Whatever Link had fought against had brought him to his demise. From what Volga knew, it had been the very first time he had lost to anything in a battle – except the very rare times the dragon knight had bested him to his own game – and it was Volga who had found him. He had found Link a bloody mess in the grass, barely alive and breathing through tears and pain.
Volga's first instinct was to scream as loud as he could, to knock boulders from Death Mountain, to cause ripples in Lake Hylia.
Why had it been him to find his best friend, the one person who completed him, fighting for consciousness in a froth of tears and blood?
At first, the dragon denied that it was Link; it was just someone who bore a striking resemblance to him, and coincidentally had the same outfit as him. But as the evidence mounted as he neared, he couldn't deny the fear and heartbreak, already aching deep in his chest.
Every time his eyes closed, he saw that bloodied, painful smile as the hero reached to stroke Volga's face. Every time, he saw the love in Link's eyes – and couldn't take his own from the spilling red of his midsection, dark and maliciously dripping to taunt the dragon.
He could no longer put Link on his shoulders for being too short to see anything, or keep him warm whenever it got cold in the night. No longer would mashed potatoes be flicked at Volga's head, Link bursting into laughter if he hit the target because he would get away with it, or the dragon knight reaching around Link, sticking his entire huge hand into the bowl of cookie dough, and getting swatted in the face with the spoon.

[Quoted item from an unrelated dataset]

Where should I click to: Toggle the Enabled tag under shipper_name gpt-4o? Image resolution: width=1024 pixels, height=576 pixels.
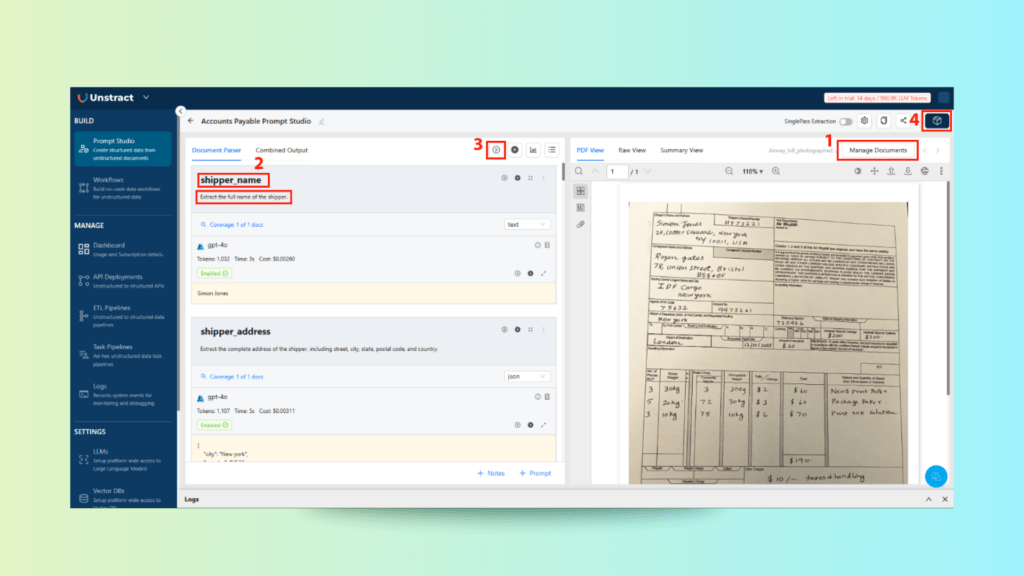tap(214, 272)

He would always get reprimanded for it, looking like an annoyed kitten when Volga waved his cookie dough filled fist in his face because Link couldn't eat it, but Volga so totally could.
Every day that passes, Volga wonders why he let the blond go out by himself.
If the dragon had been there with him, would he be beside Link, who would be happily chattering about nothing and playing with a gauntleted hand?
Or would they both be dead?

When he had finally discovered the boy, it was clear whatever he had fought had been gone for some time. Nobody except Link knew what it was, and now they knew what they were facing.

Hyrule's best soldier had fallen to it. They had no hope.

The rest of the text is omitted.